What to do:
Exactly as written, give back every record below.

# # #

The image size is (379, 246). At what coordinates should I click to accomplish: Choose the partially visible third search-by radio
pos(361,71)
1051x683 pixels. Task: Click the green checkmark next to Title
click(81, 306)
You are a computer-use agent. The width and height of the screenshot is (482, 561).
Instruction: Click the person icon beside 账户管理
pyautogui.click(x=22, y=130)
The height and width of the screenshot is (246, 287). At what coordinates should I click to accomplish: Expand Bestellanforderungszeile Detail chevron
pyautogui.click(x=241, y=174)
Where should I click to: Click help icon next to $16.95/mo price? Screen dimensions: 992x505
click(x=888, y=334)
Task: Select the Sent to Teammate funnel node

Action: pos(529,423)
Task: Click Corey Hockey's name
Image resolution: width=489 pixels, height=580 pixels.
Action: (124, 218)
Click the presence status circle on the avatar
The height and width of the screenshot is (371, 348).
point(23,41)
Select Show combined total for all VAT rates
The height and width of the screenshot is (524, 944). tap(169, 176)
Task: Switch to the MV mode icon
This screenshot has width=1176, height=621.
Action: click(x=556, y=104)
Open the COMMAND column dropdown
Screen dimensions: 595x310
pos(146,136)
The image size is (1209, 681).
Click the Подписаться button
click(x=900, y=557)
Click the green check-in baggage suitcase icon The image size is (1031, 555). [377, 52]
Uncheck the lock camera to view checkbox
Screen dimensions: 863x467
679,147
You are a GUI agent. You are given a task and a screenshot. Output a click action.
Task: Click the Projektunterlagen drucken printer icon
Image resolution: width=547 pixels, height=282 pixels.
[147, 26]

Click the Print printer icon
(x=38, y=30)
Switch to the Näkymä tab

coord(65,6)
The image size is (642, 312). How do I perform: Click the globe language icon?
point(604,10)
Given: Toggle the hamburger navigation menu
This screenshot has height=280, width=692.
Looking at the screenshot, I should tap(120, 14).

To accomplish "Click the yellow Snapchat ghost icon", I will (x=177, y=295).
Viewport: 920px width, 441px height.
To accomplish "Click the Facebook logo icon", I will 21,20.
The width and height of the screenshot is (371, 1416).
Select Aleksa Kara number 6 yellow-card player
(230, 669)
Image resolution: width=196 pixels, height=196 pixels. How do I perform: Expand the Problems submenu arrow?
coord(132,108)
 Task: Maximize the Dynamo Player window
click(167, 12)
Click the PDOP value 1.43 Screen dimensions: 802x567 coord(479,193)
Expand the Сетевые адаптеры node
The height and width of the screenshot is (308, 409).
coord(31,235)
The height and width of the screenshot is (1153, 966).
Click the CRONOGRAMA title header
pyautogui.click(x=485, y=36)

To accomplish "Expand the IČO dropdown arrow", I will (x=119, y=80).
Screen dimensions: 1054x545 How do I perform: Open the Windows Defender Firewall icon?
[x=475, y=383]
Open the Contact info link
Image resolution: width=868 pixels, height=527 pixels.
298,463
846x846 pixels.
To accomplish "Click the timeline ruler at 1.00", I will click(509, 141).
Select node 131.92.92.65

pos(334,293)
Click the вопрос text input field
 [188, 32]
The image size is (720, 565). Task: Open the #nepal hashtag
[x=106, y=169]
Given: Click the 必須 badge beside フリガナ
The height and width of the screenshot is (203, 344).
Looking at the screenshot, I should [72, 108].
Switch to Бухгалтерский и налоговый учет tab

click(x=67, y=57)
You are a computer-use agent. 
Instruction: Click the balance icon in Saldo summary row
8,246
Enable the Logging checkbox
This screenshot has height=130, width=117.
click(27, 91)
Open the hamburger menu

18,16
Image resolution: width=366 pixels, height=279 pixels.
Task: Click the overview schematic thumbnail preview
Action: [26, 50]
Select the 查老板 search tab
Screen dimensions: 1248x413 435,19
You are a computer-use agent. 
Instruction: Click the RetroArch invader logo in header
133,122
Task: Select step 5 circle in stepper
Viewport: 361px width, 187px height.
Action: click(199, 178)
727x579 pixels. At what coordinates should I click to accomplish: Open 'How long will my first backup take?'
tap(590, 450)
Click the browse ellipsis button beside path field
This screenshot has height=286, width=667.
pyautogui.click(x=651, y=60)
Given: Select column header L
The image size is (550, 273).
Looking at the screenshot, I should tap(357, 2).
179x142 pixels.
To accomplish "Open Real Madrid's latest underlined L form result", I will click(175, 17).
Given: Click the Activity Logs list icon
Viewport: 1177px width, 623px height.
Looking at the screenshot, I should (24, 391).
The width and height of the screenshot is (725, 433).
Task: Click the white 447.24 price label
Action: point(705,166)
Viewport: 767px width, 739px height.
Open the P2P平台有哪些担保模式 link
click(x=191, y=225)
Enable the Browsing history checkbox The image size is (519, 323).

# # #

Solved exercise:
The image size is (379, 246). At what coordinates should I click to accomplish: Choose the partially visible third search-by radio
pos(361,71)
1051x683 pixels. Task: Click the green checkmark next to Title
click(81, 306)
You are a computer-use agent. The width and height of the screenshot is (482, 561).
Instruction: Click the person icon beside 账户管理
pyautogui.click(x=22, y=130)
The height and width of the screenshot is (246, 287). At what coordinates should I click to accomplish: Expand Bestellanforderungszeile Detail chevron
pyautogui.click(x=241, y=174)
Where should I click to: Click help icon next to $16.95/mo price? Screen dimensions: 992x505
click(x=888, y=334)
Task: Select the Sent to Teammate funnel node

Action: pos(529,423)
Task: Click Corey Hockey's name
Image resolution: width=489 pixels, height=580 pixels.
Action: (124, 218)
Click the presence status circle on the avatar
The height and width of the screenshot is (371, 348).
point(23,41)
Select Show combined total for all VAT rates
The height and width of the screenshot is (524, 944). tap(169, 176)
Task: Switch to the MV mode icon
This screenshot has width=1176, height=621.
Action: click(x=556, y=104)
Open the COMMAND column dropdown
Screen dimensions: 595x310
pos(146,136)
The image size is (1209, 681).
Click the Подписаться button
click(x=900, y=557)
Click the green check-in baggage suitcase icon The image size is (1031, 555). [377, 52]
Uncheck the lock camera to view checkbox
Screen dimensions: 863x467
679,147
You are a GUI agent. You are given a task and a screenshot. Output a click action.
Task: Click the Projektunterlagen drucken printer icon
Image resolution: width=547 pixels, height=282 pixels.
[147, 26]

Click the Print printer icon
(x=38, y=30)
Switch to the Näkymä tab

coord(65,6)
The image size is (642, 312). How do I perform: Click the globe language icon?
point(604,10)
Given: Toggle the hamburger navigation menu
This screenshot has height=280, width=692.
Looking at the screenshot, I should tap(120, 14).

To accomplish "Click the yellow Snapchat ghost icon", I will (x=177, y=295).
Viewport: 920px width, 441px height.
To accomplish "Click the Facebook logo icon", I will 21,20.
The width and height of the screenshot is (371, 1416).
Select Aleksa Kara number 6 yellow-card player
(230, 669)
Image resolution: width=196 pixels, height=196 pixels. How do I perform: Expand the Problems submenu arrow?
coord(132,108)
 Task: Maximize the Dynamo Player window
click(167, 12)
Click the PDOP value 1.43 Screen dimensions: 802x567 coord(479,193)
Expand the Сетевые адаптеры node
The height and width of the screenshot is (308, 409).
coord(31,235)
The height and width of the screenshot is (1153, 966).
Click the CRONOGRAMA title header
pyautogui.click(x=485, y=36)

To accomplish "Expand the IČO dropdown arrow", I will (x=119, y=80).
Screen dimensions: 1054x545 How do I perform: Open the Windows Defender Firewall icon?
[x=475, y=383]
Open the Contact info link
Image resolution: width=868 pixels, height=527 pixels.
298,463
846x846 pixels.
To accomplish "Click the timeline ruler at 1.00", I will click(509, 141).
Select node 131.92.92.65

pos(334,293)
Click the вопрос text input field
 [188, 32]
The image size is (720, 565). Task: Open the #nepal hashtag
[x=106, y=169]
Given: Click the 必須 badge beside フリガナ
The height and width of the screenshot is (203, 344).
Looking at the screenshot, I should [72, 108].
Switch to Бухгалтерский и налоговый учет tab

click(x=67, y=57)
You are a computer-use agent. 
Instruction: Click the balance icon in Saldo summary row
8,246
Enable the Logging checkbox
This screenshot has height=130, width=117.
click(27, 91)
Open the hamburger menu

18,16
Image resolution: width=366 pixels, height=279 pixels.
Task: Click the overview schematic thumbnail preview
Action: [26, 50]
Select the 查老板 search tab
Screen dimensions: 1248x413 435,19
You are a computer-use agent. 
Instruction: Click the RetroArch invader logo in header
133,122
Task: Select step 5 circle in stepper
Viewport: 361px width, 187px height.
Action: click(199, 178)
727x579 pixels. At what coordinates should I click to accomplish: Open 'How long will my first backup take?'
tap(590, 450)
Click the browse ellipsis button beside path field
This screenshot has height=286, width=667.
pyautogui.click(x=651, y=60)
Given: Select column header L
The image size is (550, 273).
Looking at the screenshot, I should tap(357, 2).
179x142 pixels.
To accomplish "Open Real Madrid's latest underlined L form result", I will click(175, 17).
Given: Click the Activity Logs list icon
Viewport: 1177px width, 623px height.
Looking at the screenshot, I should (24, 391).
The width and height of the screenshot is (725, 433).
Task: Click the white 447.24 price label
Action: point(705,166)
Viewport: 767px width, 739px height.
Open the P2P平台有哪些担保模式 link
click(x=191, y=225)
Enable the Browsing history checkbox The image size is (519, 323).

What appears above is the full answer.